> _Supplied text_:
* start *
Re: [PATCH] vfs: check dentry is still valid in get_link()
From: Brian Foster
Date: Wed Jan 19 2022 - 09:08:33 EST
On Wed, Jan 19, 2022 at 10:25:47AM +1100, Dave Chinner wrote:
> On Tue, Jan 18, 2022 at 05:58:14AM +0000, Al Viro wrote:
> > On Tue, Jan 18, 2022 at 03:12:53PM +1100, Dave Chinner wrote:
> >
> > > No, that just creates a black hole where the VFS inode has been
> > > destroyed but the XFS inode cache doesn't know it's been trashed.
> > > Hence setting XFS_IRECLAIMABLE needs to remain in the during
> > > ->destroy_inode, otherwise the ->lookup side of the cache will think
> > > that are currently still in use by the VFS and hand them straight
> > > back out without going through the inode recycling code.
> > >
> > > i.e. XFS_IRECLAIMABLE is the flag that tells xfs_iget() that the VFS
> > > part of the inode has been torn down, and that it must go back
> > > through VFS re-initialisation before it can be re-instantiated as a
> > > VFS inode.
> >
> > OK...
> >
> > > It would also mean that the inode will need to go through two RCU
> > > grace periods before it gets reclaimed, because XFS uses RCU
> > > protected inode cache lookups internally (e.g. for clustering dirty
> > > inode writeback) and so freeing the inode from the internal
> > > XFS inode cache requires RCU freeing...
> >
> > Wait a minute. Where is that RCU delay of yours, relative to
> > xfs_vn_unlink() and xfs_vn_rename() (for target)?
>
> Both of those drop the inode on an on-disk unlinked list. When the
> last reference goes away, ->destroy_inode then runs inactivation.
>
> Inactivation then runs transactions to free all the space attached
> to the inode and then removes the inode from the unlinked list and
> frees it. It then goes into the XFS_IRECLAIMABLE state and is dirty
> in memory. It can't be reclaimed until the inode is written to disk
> or the whole inode cluster is freed and the inode marked XFS_ISTALE
> (so won't get written back).
>
> At that point, a background inode reclaim thread (runs every 5s)
> does a RCU protected lockless radix tree walk to find
> XFS_IRECLAIMABLE inodes (via radix tree tags). If they are clean, it
> moves them to XFS_IRECLAIM state, deletes them from the radix tree
> and frees them via a call_rcu() callback.
>
> If memory reclaim comes along sooner than this, the
> ->free_cached_objects() superblock shrinker callback runs that RCU
> protected lockless radix tree walk to find XFS_IRECLAIMABLE inodes.
>
> > And where does
> > it happen in case of e.g. open() + unlink() + close()?
>
> Same thing - close() drops the last reference, the unlinked inode
> goes through inactivation, then moves into the XFS_IRECLAIMABLE
> state.
>
> The problem is not -quite- open-unlink-close. The problem case is
> the reallocation of an on-disk inode in the case of
> unlink-close-open(O_CREATE) operations because of the on-disk inode
> allocator policy of aggressive reuse of recently freed inodes. In
> that case the xfs_iget() lookup will reinstantiate the inode via
> xfs_iget_recycle() and the inode will change identity between VFS
> instantiations.
>
> This is where a RCU grace period is absolutely required, and we
> don't currently have one. The bug was introduced with RCU freeing of
> inodes (what, 15 years ago now?) and it's only recently that we've
> realised this bug exists via code inspection. We really have no
> evidence that it's actually been tripped over in the wild....
* end *
> _Data extract_:
* start *
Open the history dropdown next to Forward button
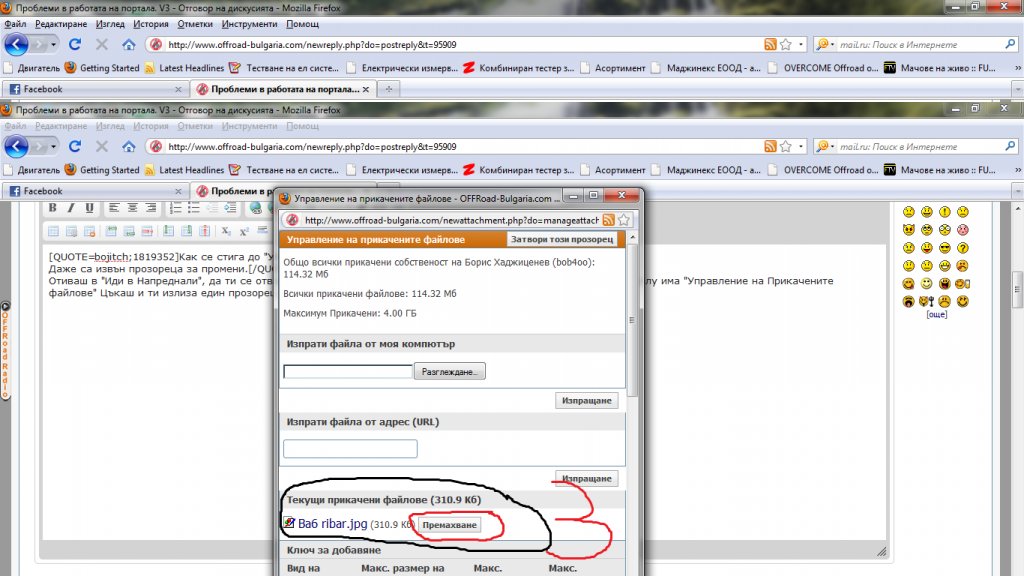The width and height of the screenshot is (1024, 576). tap(54, 44)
* end *
> _Tasks and exercises_:
a. Output the passage from the mailing-list reply on XFS inode reclaim word for word, beginning at the words "Re: [PATCH] vfs: check" and stopping after "inode recycling code.".
b. Please write the next part of the mailing-list reply on XFS inode reclaim, picking up after its last sentence.

> _Answers provided_:
a.
Re: [PATCH] vfs: check dentry is still valid in get_link()
From: Brian Foster
Date: Wed Jan 19 2022 - 09:08:33 EST
On Wed, Jan 19, 2022 at 10:25:47AM +1100, Dave Chinner wrote:
> On Tue, Jan 18, 2022 at 05:58:14AM +0000, Al Viro wrote:
> > On Tue, Jan 18, 2022 at 03:12:53PM +1100, Dave Chinner wrote:
> >
> > > No, that just creates a black hole where the VFS inode has been
> > > destroyed but the XFS inode cache doesn't know it's been trashed.
> > > Hence setting XFS_IRECLAIMABLE needs to remain in the during
> > > ->destroy_inode, otherwise the ->lookup side of the cache will think
> > > that are currently still in use by the VFS and hand them straight
> > > back out without going through the inode recycling code.

b.
>
To be fair, we have multiple reports of the NULL ->get_link() variant
and my tests to this point to induce "unexpected" returns of that
function don't manifest in as catastrophic a side effect, so might not
be as immediately noticeable by users. I.e., returning non-string data
doesn't seem to necessarily cause a crash in the vfs and the symlink to
symlink variant is more of an unexpected redirection of a lookup.
IOW, I think it's fairly logical to assume that if users are hitting the
originally reported problem, they're likely dangerously close to the
subsequent problems that have been identified from further inspection of
the related code. I don't think this is purely a case of a "theoretical"
problem that doesn't warrant some form of prioritized fix.
> Unfortunately, the simple fix of adding syncronize_rcu() to
> xfs_iget_recycle() causes significant performance regressions
> because we hit this path quite frequently when workloads use lots of
> temporary files - the on-disk inode allocator policy tends towards
> aggressive re-use of inodes for small sets of temporary files.
>
> The problem XFS is trying to address is that the VFS inode lifecycle
> does not cater for filesystems that need to both dirty and then
> clean unlinked inodes between iput_final() and ->destroy_inode. It's
> too late to be able to put the inode back on the LRU once we've
> decided to drop the inode if we need to dirty it again. ANd because
> evict() is part of the non-blocking memory reclaim, we aren't
> supposed to block for arbitrarily long periods of time or create
> unbound memory demand processing inode eviction (both of which XFS
> can do in inactivation).
>
> IOWs, XFS can't free the inode until it's journal releases the
> internal reference on the dirty inode. ext4 doesn't track inodes in
> it's journal - it only tracks inode buffers that contain the changes
> made to the inode, so once the transaction is committed in
> ext4_evict_inode() the inode can be immediately freed via either
> ->destroy_inode or ->free_inode. That option does not exist for XFS
> because we have to wait for the journal to finish with the inode
> before it can be freed. Hence all the background reclaim stuff.
>
> We've recently solved several of the problems we need to solve to
> reduce the mismatch; avoiding blocking on inode writeback in reclaim
> and background inactivation are two of the major pieces of work we
> needed done before we could even consider more closely aligning XFS
> to the VFS inode cache life cycle model.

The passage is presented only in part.